Cancer growth is often driven by the dysregulation of a class of proteins known as small GTPases. These proteins act as molecular "on/off" switches that regulate critical cellular processes such as cell division and movement. However, in cancer, these molecular switches often become stuck in the "on" state due to mutations that hamper GTP hydrolysis, the reaction that turns "off" the GTPase switch. One notable example is the family of GTPases encoded by Ras genes, which are mutated in 30% of all human cancers. Dr. Zhang's research aims to design small molecules that inactivate these mutant GTPases by accelerating GTP hydrolysis. His research will provide a new therapeutic mechanism for the treatment of mutant Ras-driven cancer for which no direct therapies are yet available. The design principles may also apply to the modulation of other small GTPases whose overactivation underlies cancer progression.
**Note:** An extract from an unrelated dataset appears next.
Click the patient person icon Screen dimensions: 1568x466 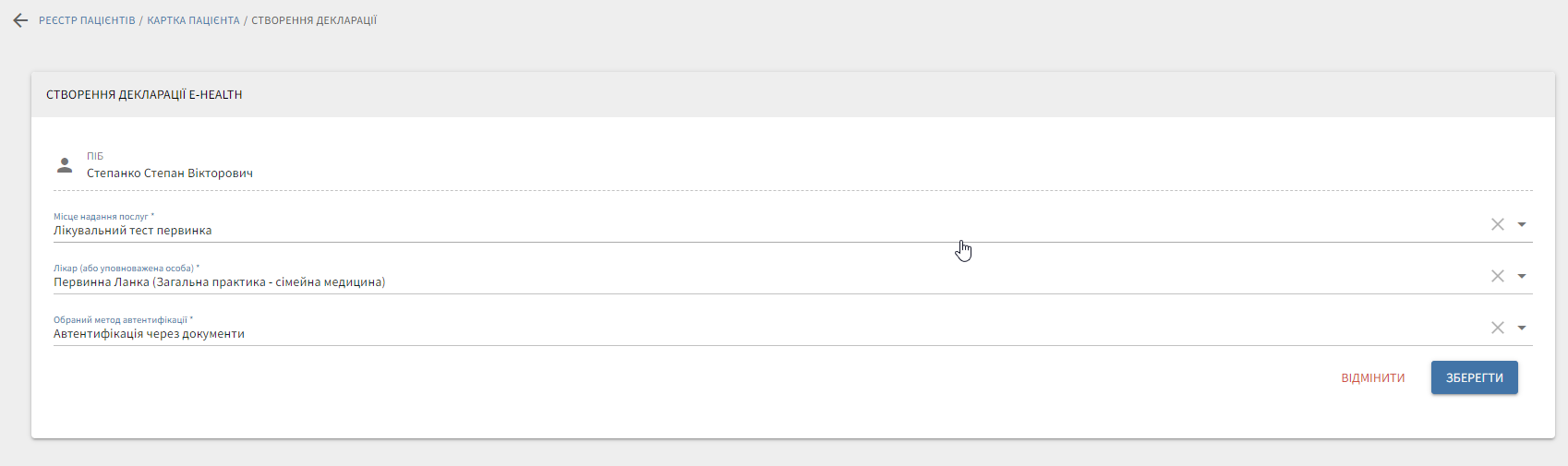(x=65, y=165)
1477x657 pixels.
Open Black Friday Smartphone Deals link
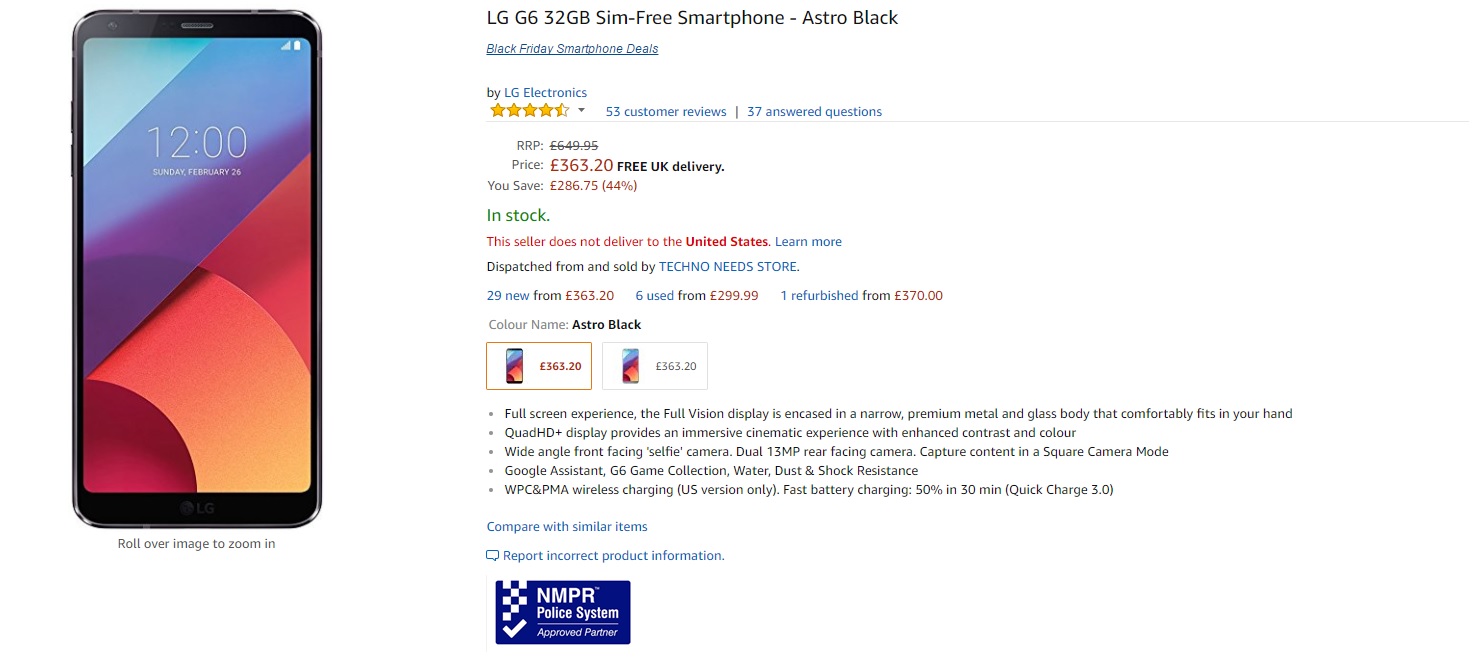pyautogui.click(x=572, y=49)
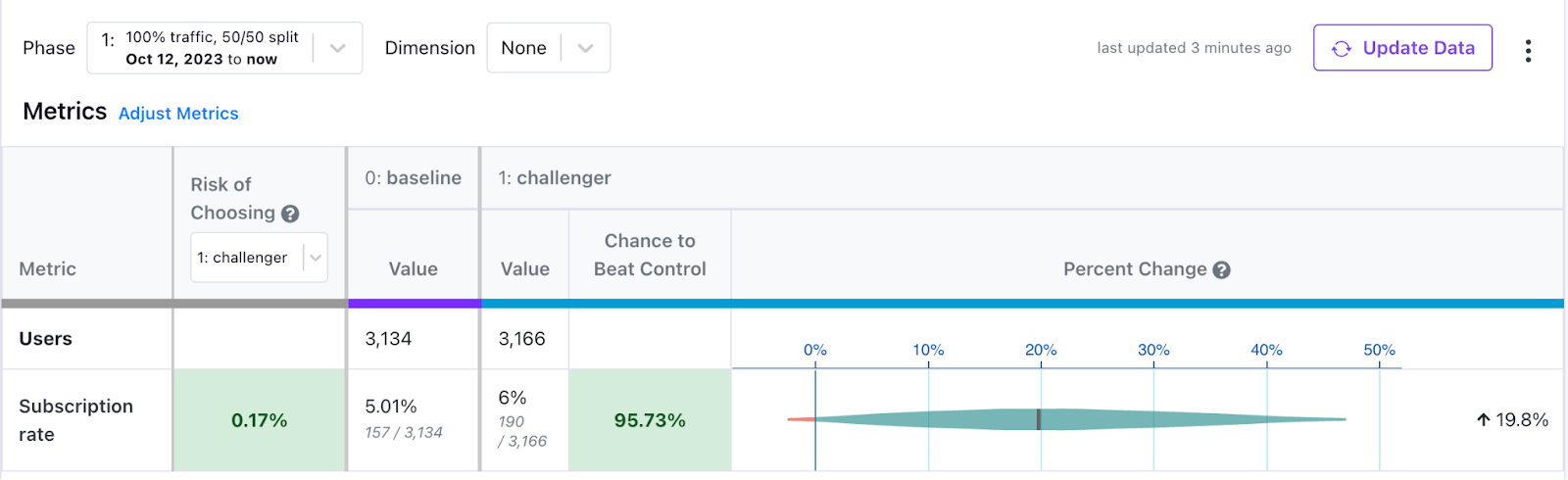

Dr. Zhang is developing small molecules that promote targeted protein degradation in human cancers. Conventional small molecule anticancer drugs act by directly inhibiting the functions of proteins. Although targeted cancer therapies have been successful in recent years, many oncogenic proteins are still considered “undruggable” because the conventional drug design strategy fails to interfere with these proteins. One way to target “undruggable” oncogenic proteins may be to create a new type of small molecule that delivers these proteins to the cellular degradation system, thereby promoting their destruction. By integrating chemical tools, proteomic platforms, and molecular biology approaches, Dr. Zhang aims to develop protein degraders as a new drug modality to expand treatment opportunities in human cancer.